12 de septiembre de 2016

Patatas del Bodegón

Hasta hace apenas un par de días, se han celebrado en Ponferrada sus días grandes, las fiestas de la Encina.
A sí que no he encontrado mejor ocasión que ésta para publicar la receta de un bar típico por excelencia, y quizás, incluso uno de los restaurantes más antiguos de ésta ciudad.
Sólo suele abrir unas pocas horas al día para su clientela, y por eso a veces resulta difícil poder entrar, pero es que cuando lo haces, resulta prácticamente imposible encontrar mesa.
Situado en un discreto callejón cerca de la Plaza de la Encina, sólo entras si lo conoces.
Yo tras haber pasado por allí un montón de veces, hasta que no me llevo mi chico no lo conocía.
El local es un antiguo pajar de techos altos y paredes de piedra súper robustos.
A la hora de pedir en barra, tras los vinos del Bierzo y los vermuts de barril, tienen una sangría de cava que hacen al momento, que resulta muy refrescante, y que se te sube a la cabeza en un plis plas jajaja.
Sus tapas; rabas, mejillones en salsa y patatas bravas. Las mejores patatas bravas.
Por lo visto, la receta de la salsa brava que lo acompaña es expresamente secreta, pero tras muchas visitas y muchas raciones pedidas, hemos llegado a la conclusión de que es la misma salsa de los mejillones que las acompaña, eso sí, con un toque más picante.
Por supuesto, no sabemos si ésto es verdad, pero desde luego, preparándolas así se asemejan mucho a las que allí probamos.
¡Espero que os gusten!






(2 pax)
INGREDIENTES:

- 2 kg de mejillones
- 2 Vasos de vino blanco
- 1 Cebolla pequeña
- 2 Dientes de ajo
- Perejil
- 1 Hoja de laurel
- C/s de pimentón dulce
- C/s de colorante alimentario
- 2 Guindillas
- 1 Vaso de fumet de pescado
- 2 Cdas de harina
- 3 Patatas para freír



PREPARACIÓN:

Como para la receta de los Mejillones en salsa picante, cocemos al vapor los mejillones.
En éste caso, cambiamos el agua de la cocción por el vino blanco.
 Una vez se vayan abriendo, pasamos los mejillones a una fuente retirándoles la cáscara en la que no haya nada. 
Para ésta receta no vamos a utilizar mejillones, por lo tanto los reservamos hasta que templen y después ya hacemos con ellos lo que queramos. (Como veis mis mejillones eran bastante feos, y muy pequeños. Yo, en éste caso, les retiré la cáscara y dejé únicamente el molusco que congelé para agregar a sopas de pescado o salpicones de marisco, por ejemplo).

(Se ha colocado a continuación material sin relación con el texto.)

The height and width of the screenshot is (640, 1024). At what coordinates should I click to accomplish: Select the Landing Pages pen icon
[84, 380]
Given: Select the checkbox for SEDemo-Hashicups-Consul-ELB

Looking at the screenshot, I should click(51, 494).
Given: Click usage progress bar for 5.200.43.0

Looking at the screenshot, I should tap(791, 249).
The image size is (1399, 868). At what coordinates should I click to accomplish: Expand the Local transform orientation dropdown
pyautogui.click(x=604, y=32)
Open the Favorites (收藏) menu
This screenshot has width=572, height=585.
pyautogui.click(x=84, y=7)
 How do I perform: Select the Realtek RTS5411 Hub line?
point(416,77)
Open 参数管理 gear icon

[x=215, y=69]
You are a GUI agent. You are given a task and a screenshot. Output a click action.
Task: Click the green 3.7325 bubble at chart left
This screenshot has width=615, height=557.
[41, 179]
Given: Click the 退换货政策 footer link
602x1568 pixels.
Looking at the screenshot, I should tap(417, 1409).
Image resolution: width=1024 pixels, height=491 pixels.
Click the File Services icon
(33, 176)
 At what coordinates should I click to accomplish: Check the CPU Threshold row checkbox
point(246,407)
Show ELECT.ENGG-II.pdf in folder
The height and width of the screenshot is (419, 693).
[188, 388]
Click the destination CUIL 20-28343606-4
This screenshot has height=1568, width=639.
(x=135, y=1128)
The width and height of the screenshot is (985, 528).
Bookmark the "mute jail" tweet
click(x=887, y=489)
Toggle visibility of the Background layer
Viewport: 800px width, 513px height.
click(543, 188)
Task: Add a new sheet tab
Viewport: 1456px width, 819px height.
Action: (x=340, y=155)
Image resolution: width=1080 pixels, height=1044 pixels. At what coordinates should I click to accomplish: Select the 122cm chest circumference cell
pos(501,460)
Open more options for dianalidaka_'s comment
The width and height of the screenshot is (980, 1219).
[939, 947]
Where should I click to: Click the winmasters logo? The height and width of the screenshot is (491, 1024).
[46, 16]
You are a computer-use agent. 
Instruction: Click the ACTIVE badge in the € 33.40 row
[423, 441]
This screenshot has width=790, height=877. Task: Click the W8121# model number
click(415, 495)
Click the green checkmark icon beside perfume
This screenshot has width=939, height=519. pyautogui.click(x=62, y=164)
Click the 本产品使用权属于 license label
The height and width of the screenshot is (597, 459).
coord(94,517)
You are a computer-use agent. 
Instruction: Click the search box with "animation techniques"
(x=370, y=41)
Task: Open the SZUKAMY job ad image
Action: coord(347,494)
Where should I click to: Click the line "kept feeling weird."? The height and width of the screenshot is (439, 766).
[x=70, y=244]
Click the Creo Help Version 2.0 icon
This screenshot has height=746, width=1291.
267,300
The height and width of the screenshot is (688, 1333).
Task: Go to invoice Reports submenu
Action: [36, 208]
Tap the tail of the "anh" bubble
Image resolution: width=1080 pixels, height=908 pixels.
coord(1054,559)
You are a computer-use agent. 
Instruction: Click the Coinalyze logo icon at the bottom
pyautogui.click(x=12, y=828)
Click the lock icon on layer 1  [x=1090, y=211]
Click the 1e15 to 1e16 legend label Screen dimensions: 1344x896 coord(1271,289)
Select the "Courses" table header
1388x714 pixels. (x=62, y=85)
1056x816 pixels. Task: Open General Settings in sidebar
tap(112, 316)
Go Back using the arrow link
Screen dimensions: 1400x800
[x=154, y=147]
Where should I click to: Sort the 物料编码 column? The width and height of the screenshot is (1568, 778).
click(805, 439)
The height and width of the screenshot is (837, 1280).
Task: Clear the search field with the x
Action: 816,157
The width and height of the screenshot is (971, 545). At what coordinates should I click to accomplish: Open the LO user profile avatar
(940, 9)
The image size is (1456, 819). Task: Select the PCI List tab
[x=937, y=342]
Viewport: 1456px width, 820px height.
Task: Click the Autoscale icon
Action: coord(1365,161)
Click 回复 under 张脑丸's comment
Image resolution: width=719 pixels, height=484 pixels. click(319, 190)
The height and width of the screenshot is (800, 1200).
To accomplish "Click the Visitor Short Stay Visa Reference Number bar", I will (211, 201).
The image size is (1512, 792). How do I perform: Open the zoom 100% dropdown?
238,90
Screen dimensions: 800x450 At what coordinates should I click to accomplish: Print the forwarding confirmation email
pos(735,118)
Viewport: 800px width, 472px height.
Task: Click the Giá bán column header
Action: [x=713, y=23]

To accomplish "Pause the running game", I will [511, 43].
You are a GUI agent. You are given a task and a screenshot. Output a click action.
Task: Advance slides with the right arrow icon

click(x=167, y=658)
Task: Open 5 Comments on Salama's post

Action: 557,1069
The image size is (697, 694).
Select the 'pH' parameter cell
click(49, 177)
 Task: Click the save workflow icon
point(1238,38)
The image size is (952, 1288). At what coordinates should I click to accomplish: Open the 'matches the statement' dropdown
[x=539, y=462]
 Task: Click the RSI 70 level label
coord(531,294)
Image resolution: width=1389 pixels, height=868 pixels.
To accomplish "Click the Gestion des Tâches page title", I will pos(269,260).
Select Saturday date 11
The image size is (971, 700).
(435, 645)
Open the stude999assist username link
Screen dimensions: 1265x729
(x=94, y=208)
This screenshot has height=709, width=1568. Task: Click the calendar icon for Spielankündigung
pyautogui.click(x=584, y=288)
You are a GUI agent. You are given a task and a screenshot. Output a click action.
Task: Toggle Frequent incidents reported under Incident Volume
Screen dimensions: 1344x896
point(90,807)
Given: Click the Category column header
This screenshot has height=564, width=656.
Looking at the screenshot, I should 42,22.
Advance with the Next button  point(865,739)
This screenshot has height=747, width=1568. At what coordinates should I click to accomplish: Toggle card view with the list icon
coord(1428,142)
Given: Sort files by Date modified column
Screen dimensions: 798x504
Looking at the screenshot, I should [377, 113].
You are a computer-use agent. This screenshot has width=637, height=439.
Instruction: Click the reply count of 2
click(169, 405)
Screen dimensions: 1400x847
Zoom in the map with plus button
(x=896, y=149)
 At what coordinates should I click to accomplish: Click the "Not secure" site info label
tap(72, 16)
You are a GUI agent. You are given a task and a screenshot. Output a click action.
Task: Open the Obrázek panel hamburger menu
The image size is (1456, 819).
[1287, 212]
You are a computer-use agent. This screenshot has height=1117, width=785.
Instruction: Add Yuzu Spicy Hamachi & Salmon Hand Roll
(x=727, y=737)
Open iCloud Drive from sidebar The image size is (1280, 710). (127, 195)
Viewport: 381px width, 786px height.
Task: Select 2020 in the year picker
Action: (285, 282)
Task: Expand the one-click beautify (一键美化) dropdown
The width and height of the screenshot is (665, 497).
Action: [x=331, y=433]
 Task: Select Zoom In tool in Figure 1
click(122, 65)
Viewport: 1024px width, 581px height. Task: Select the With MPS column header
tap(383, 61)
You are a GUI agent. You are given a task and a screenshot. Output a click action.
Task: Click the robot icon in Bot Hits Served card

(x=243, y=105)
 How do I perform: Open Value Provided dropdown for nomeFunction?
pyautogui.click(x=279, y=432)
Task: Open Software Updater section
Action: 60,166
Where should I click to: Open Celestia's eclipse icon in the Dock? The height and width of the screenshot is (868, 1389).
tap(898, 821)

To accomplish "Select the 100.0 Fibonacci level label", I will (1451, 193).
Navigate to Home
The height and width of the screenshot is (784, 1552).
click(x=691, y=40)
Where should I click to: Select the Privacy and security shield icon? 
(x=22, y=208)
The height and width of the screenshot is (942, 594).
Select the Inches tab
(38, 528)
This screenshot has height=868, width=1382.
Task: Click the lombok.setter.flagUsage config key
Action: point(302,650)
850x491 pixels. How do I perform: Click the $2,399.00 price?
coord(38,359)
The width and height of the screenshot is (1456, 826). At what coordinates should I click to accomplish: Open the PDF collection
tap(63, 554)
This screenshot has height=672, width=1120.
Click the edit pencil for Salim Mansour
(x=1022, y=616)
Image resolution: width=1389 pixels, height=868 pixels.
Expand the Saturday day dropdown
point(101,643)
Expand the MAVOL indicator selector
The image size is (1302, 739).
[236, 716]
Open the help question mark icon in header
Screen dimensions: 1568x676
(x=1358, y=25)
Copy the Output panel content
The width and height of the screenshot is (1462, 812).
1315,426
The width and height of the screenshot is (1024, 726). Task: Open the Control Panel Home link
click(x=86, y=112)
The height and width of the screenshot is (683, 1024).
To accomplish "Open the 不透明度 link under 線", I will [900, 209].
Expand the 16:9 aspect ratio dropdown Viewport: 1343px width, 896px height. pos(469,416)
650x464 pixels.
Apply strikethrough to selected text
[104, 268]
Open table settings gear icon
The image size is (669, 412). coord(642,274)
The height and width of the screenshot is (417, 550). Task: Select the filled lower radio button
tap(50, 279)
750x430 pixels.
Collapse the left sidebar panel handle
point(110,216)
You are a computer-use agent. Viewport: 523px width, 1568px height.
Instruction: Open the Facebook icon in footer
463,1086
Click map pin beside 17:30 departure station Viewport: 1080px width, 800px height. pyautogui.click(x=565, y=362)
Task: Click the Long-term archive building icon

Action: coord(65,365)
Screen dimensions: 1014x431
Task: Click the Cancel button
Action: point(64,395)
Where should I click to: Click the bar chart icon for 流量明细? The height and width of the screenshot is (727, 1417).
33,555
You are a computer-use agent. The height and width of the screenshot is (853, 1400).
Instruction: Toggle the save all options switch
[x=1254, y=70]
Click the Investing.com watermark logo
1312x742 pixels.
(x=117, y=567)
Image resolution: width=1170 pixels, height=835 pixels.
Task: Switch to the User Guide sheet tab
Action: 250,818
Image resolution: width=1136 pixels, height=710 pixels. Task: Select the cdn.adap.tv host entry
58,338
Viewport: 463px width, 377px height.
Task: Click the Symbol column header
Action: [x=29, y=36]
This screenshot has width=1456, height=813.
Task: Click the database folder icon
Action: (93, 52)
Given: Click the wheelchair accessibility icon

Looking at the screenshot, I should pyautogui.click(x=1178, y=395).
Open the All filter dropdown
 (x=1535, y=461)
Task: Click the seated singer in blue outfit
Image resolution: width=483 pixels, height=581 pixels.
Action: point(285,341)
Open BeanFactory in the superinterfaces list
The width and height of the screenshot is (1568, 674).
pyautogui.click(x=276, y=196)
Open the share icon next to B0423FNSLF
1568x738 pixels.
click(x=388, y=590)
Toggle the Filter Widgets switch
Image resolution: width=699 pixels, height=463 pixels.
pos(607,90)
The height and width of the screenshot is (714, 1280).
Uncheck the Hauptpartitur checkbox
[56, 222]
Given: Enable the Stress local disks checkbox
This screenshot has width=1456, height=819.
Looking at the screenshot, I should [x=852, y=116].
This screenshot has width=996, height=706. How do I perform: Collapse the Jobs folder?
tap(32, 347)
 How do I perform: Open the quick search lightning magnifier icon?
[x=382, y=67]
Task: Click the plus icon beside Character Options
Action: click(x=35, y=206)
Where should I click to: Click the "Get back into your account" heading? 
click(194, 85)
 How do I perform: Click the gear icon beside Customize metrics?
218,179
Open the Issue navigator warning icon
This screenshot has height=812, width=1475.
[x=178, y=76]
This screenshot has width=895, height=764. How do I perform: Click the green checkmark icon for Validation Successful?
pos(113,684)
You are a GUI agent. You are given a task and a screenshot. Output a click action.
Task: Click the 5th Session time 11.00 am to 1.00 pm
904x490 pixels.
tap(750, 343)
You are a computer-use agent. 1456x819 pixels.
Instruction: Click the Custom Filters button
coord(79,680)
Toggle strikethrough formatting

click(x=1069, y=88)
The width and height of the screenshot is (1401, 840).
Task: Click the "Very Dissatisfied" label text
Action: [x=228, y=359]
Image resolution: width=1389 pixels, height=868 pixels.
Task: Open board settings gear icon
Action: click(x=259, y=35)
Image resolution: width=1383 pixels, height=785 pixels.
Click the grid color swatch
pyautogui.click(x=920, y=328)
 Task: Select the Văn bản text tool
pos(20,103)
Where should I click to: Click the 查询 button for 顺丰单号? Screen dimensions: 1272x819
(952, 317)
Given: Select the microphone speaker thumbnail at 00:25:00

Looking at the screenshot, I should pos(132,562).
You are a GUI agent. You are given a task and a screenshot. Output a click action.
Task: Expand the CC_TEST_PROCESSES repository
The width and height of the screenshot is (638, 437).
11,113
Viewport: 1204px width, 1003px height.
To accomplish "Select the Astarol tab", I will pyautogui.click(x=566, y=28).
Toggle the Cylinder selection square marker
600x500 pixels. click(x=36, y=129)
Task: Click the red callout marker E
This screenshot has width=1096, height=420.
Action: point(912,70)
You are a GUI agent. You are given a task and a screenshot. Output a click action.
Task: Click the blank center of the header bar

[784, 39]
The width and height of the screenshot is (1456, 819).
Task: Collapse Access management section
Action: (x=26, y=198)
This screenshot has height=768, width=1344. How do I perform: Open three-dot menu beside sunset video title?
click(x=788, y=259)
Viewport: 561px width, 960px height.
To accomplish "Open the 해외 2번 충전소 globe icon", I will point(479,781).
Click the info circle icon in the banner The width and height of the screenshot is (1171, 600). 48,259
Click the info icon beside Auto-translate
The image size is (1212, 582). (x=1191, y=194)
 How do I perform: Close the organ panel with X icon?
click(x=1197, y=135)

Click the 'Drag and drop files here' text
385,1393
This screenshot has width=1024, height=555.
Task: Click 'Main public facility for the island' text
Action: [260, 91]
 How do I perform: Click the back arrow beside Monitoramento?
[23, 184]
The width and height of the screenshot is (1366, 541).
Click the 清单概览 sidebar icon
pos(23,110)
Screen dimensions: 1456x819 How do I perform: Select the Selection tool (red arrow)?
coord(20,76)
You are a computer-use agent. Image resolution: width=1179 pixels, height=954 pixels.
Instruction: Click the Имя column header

Ahora vamos a hacer la salsa para las patatas bravas.
El vino en el que hemos cocido todos los mejillones, lo pasamos a un vaso colándolo por una malla primeramente, y después por un colador de tela, para asegurarnos de que no haya ninguna arenilla.

Cortamos la cebolla en mirepoix.

En una cazuela parissien con un chorro de aceite de oliva, dejamos que la cebolla transparente.
Entonces, agregamos los ajos pelados y cortados en láminas.
Una vez que todo comience a dorarse, agregamos el perejil, y la hoja de laurel.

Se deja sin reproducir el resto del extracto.